Thus so far it has been only a half-year of mysteries. And Canadian
mysteries at that.
The Canadian mysteries that I
have in mind are not those wonders that bedevil the homo politicus canadiensis—free
trade, capital punishment, unemployment, regional disparity, senate reform,
survival, ad nauseum—but bona-fide Canadan mysteries. For the last six months I have been
working on the manuscript of a book to be called Mysterious Canada: a guide to strange sights and peculiar places. It will be published next
Spring by Doubleday Canada. It will be a bulky book,
illustrated with a hundred or so black-and-white photographs, maps,
portraits, and drawings.
The new book will for the first time survey the entire
range of mysterious Canadiana—from native
myth and legend to the glitches of high-tech…from the Grey Ladies and
the Fire Ships of the Maritimes to the Sasquatches
and Ogopogos of the West Coast…from
artifacts like the Manitou Stone to sightings of UFOs…from
Spiritualism to Canadian SETI. Although I have been researching such
matters for the last ten years, the writing will take me to the end of this
year to complete. Mysteries abound and wondering about them never ceases.

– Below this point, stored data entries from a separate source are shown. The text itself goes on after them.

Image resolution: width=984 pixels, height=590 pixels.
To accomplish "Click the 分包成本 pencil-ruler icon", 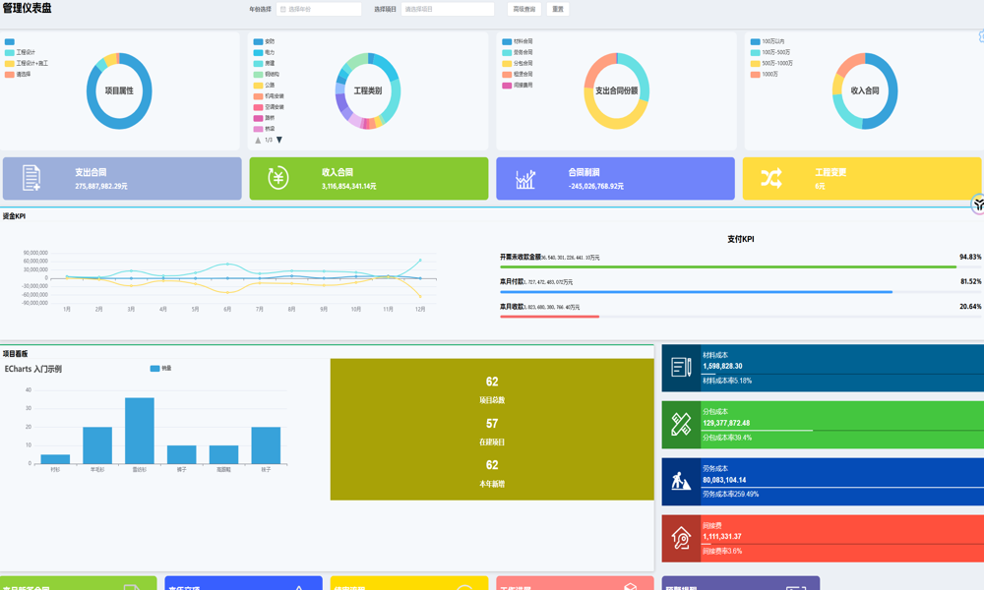I will coord(681,424).
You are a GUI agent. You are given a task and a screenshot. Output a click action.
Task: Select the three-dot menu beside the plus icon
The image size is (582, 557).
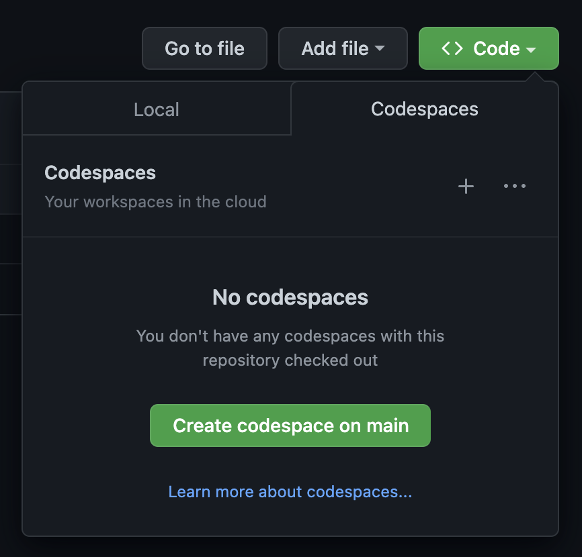pos(514,187)
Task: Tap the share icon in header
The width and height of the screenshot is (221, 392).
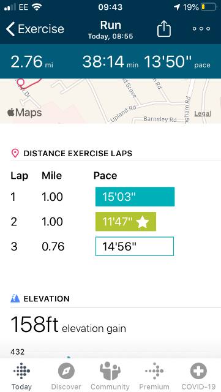Action: pyautogui.click(x=163, y=28)
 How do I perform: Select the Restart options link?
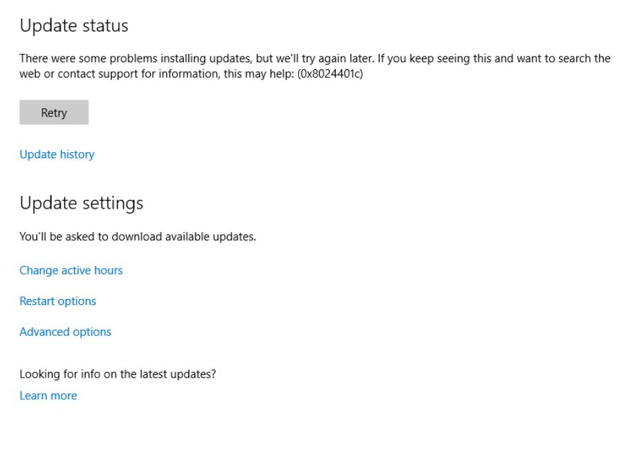(x=58, y=301)
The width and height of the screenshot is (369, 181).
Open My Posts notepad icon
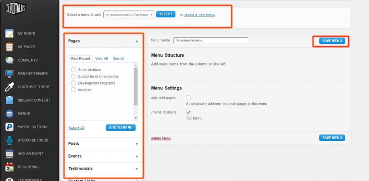coord(10,34)
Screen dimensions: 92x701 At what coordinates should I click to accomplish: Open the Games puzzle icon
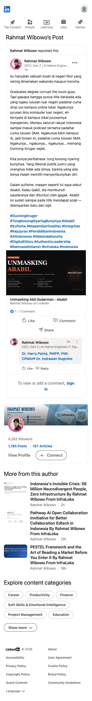tap(80, 22)
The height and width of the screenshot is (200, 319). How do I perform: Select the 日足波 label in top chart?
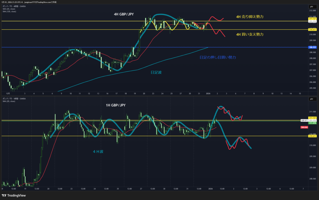point(156,72)
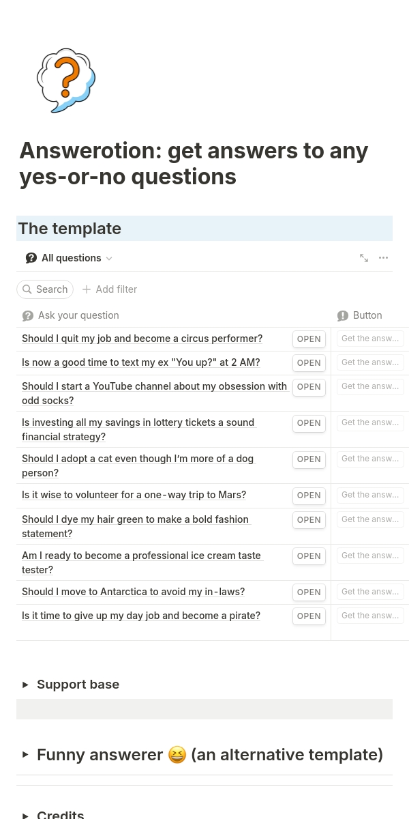Click the Search magnifier icon

(x=27, y=289)
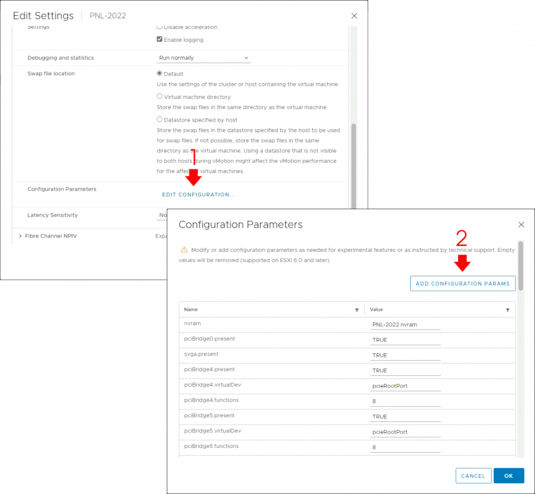Select Virtual machine directory radio option

pos(160,97)
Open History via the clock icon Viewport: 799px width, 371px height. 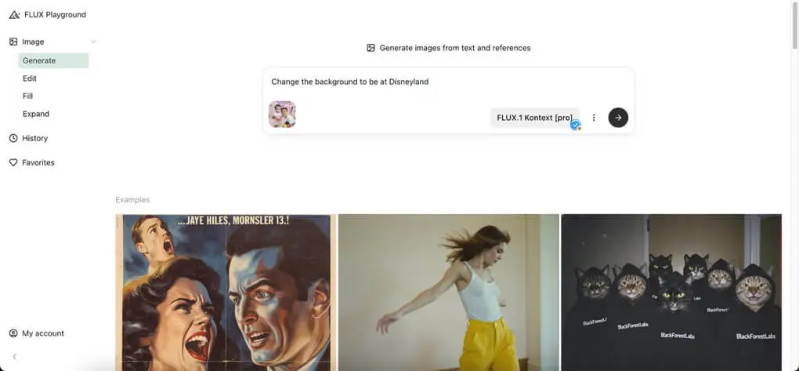click(x=13, y=138)
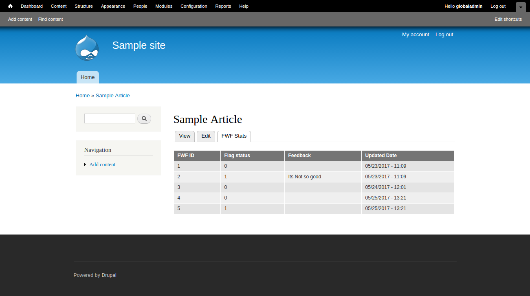
Task: Open the Reports menu
Action: point(223,6)
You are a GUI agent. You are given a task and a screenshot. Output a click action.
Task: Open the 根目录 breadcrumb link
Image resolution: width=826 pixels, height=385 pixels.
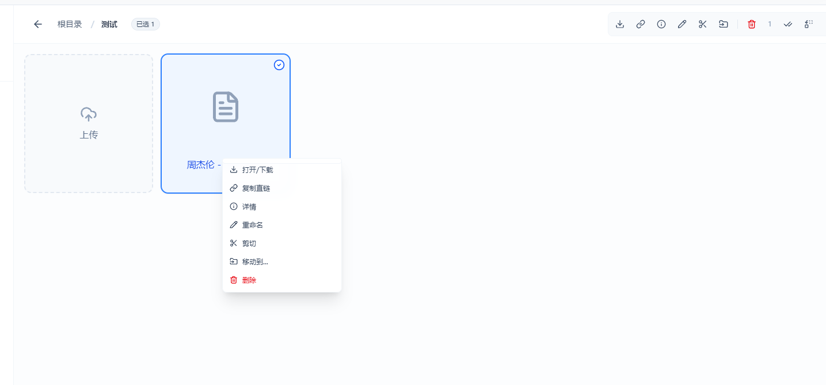point(69,24)
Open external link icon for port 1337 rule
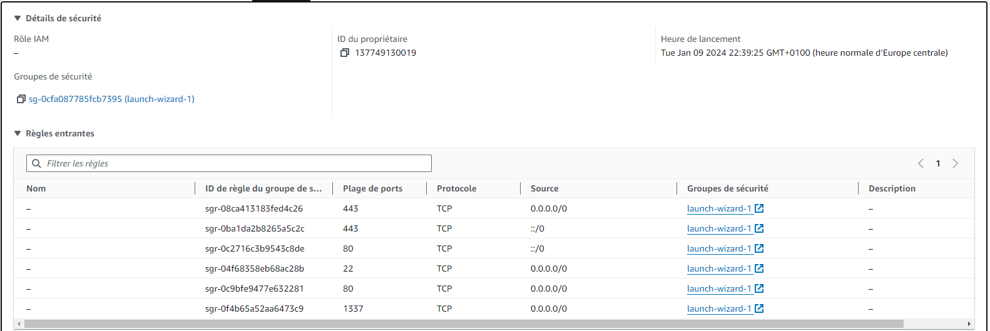This screenshot has width=990, height=331. 759,308
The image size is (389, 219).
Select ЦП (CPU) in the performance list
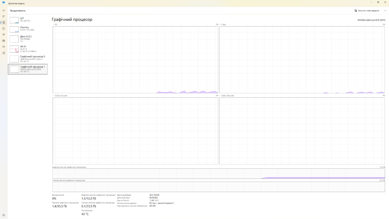coord(27,20)
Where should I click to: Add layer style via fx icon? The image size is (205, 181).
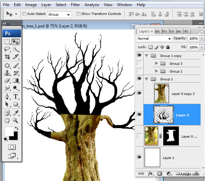click(150, 174)
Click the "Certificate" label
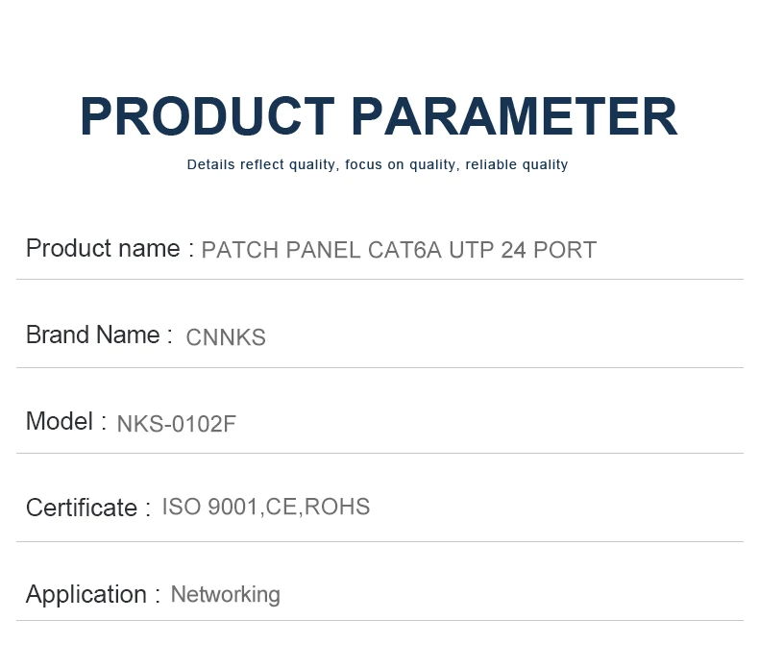 click(82, 509)

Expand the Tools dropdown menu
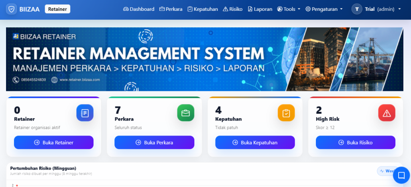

In my files are between six and seven hundred mysteries. I hope there will
be precisely 666 mysteries in the finished book.
The problem is that most Canadians (and especially
science fiction fans) are ignorant of and indifferent to their indigenous
fantastic tradition. We would scoff at the person who before he steps out
of his apartment in Victoria, BC, checks the daily weather
report for London, England. But we read books and
magazines and watch movies and television that tell us more about life in California than about life in Canada. Our imaginative lives are
conducted as if the latter had more effect on us than the former. In the
same way we regard Canadian history, society, culture, art and
entertainment as dull as ditchwater. We do this principally because
we—the Puritans and pussycats that we are—shut our eyes to the
juicy morsels.
Mysteries are among the juicy morsels. Here are some
"Believe It Or Not!"-like descriptions of our mysteries. Every
one of them is the subject of a longish entry in my manuscript:
- The
most famous haunting of the 19th century occurred in Nova Scotia; it provided the paradigm
for the most famous
haunting in the 20th century; I have in mind the Great Amherst Mystery
and Borley Rectory, "The Most Haunted
House in England."
- The
celebrated crystal skull, an archaeological artifact and curative cult
object dubbed the Skull of Doom, has resided since 1967 in Kitchener, Ontario.
- The
modern Spiritualist movement was begun by two Upper Canadian girls in
1848; it was concluded with Harry Houdini's debunking of an Ontario-born
medium in Boston; it was resurrected in Toronto in the 1970s with a
landmark experiment in psychokinesis
involving the non-existent Philip of Diddington
Manor's spirit.
- Sightings
of Ogopogo predate sightings of the Loch
Ness Monster.
- A
man named Albert Ostman wrote a long,
gripping, and ultimately puzzling account of being abducted and held
captive by a curious Sasquatch.
- The
most famous mystery ship that ever sailed the Seven Seas, the May Celeste—renamed by
Sir Arthur Conan Doyle the Marie
Celeste—was designed and built at Spencer's Island, N.S.
- There
is a UFO Lancing Pad in St. Paul, AB, and the Department of
Transport operated a flying-saucer tracking station near Ottawa in the early 1950s.
- More
"spirit-photographs" of physical mediums in the act of
producing ectoplasms were taken by Dr. T. Glen Hamilton in Winnipeg than were taken anywhere
else in the world.
- The
pioneer author Susanna Moodie experimented
with automatic writing and flirted with Spiritualism.
- A
farmer and self-described inventor in Beauport, Que., is the only
person in the world to construct the "Tesla-Scope" which,
based on the secret, unpatented discovery of Nikolai Tesla, permits
the operator to communicate with the inhabitants of Venus!
- More
UFOs are reported by Canadians than any other people on a per capita
basis. One researcher has a computerized print-out of over 2000
sightings reported in Canada.
These are only a few of the 666 or so mysteries I have
on hand. So I have more than enough mysteries to fill a curio cabinet if
not a couple of bulky books. But I am always on the alert for more. Any rears who want to share their strange or supernatural
experiences or knowledge of fringe disciplines or artifacts of power,
please write or phone or otherwise communicate.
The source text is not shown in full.